Sibelius & Smetana String Quartets

Our rating

5

Published: January 20, 2012 at 4:37 pm

COMPOSERS: Sibelius,Smetana
LABELS: Hyperion
WORKS: Sibelius: String Quartet in D minor (Voces Intimae), Op. 56; Smetana: String Quartets No. 1 (From my Life) & No. 2
PERFORMER: Dante Quartet
CATALOGUE NO: Hyperion CDA 67845

These quartets all come from composers wrestling with personal problems: for Smetana his deafness, and for Sibelius his depression. In Voces Intimae, that’s set up perfectly in the opening question and answer: there’s no grand statement, or positivity here, and that’s reinforced by the obsessive way that Sibelius turns around his limited material, and by the Dante Quartet’s refusal to glamorise the music. Their tone remains lean, and they don’t milk the dynamics. They save the wider tonal and emotional range for the central Adagio, and, by a combination of exactly judged dynamics and pacing, make the music rich yet uncomfortable. In the faster movements, they capture the unsettled, desperate character of the music, and even the final arrival at D minor is appropriately inconclusive.

● Given exercise 1
Select each line in the rows that contains the string "This".
The review above has no connection to the rows that come next.

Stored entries
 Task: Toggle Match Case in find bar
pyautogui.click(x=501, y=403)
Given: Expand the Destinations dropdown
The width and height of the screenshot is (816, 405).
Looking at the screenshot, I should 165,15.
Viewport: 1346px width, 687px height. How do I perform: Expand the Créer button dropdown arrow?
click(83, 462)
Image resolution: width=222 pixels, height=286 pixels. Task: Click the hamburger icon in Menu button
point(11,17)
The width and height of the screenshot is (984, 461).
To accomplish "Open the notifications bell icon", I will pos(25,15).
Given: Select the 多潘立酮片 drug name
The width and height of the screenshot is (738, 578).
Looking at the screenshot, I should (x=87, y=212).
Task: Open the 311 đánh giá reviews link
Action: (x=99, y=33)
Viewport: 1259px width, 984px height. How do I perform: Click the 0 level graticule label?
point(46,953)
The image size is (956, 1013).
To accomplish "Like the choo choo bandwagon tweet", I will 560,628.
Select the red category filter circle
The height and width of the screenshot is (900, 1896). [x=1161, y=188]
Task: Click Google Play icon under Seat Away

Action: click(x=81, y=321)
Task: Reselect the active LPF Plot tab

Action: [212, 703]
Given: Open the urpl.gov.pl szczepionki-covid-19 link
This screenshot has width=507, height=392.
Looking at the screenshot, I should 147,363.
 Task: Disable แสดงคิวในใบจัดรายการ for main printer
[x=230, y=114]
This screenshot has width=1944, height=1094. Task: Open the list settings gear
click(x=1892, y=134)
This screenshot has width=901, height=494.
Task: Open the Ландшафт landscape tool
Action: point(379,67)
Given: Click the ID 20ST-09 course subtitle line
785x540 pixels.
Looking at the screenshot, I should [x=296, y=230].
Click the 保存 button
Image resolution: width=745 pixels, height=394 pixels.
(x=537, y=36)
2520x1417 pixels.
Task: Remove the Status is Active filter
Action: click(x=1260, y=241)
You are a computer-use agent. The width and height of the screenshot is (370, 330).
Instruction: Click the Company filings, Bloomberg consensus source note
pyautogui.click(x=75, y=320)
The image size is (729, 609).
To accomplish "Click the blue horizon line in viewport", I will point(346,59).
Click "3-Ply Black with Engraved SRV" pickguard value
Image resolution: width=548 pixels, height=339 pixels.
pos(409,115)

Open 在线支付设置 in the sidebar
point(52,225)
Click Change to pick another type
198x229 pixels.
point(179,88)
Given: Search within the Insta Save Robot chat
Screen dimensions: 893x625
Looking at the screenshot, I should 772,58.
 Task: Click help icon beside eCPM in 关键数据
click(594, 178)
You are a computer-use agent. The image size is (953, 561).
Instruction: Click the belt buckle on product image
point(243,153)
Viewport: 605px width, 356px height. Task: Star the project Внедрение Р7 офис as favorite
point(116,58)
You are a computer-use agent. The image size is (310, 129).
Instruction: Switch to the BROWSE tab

● Given exercise 2
Rewrite the passage of the Sibelius and Smetana quartet review starting at "These quartets all" and ending at "is appropriately inconclusive.", with "Adagio" swapped for "slow movement".

● Written reply 1
This screenshot has width=507, height=392.
This screenshot has width=1944, height=1094. Task: Open the list settings gear
This screenshot has width=901, height=494.

● Written reply 2
These quartets all come from composers wrestling with personal problems: for Smetana his deafness, and for Sibelius his depression. In Voces Intimae, that’s set up perfectly in the opening question and answer: there’s no grand statement, or positivity here, and that’s reinforced by the obsessive way that Sibelius turns around his limited material, and by the Dante Quartet’s refusal to glamorise the music. Their tone remains lean, and they don’t milk the dynamics. They save the wider tonal and emotional range for the central slow movement, and, by a combination of exactly judged dynamics and pacing, make the music rich yet uncomfortable. In the faster movements, they capture the unsettled, desperate character of the music, and even the final arrival at D minor is appropriately inconclusive.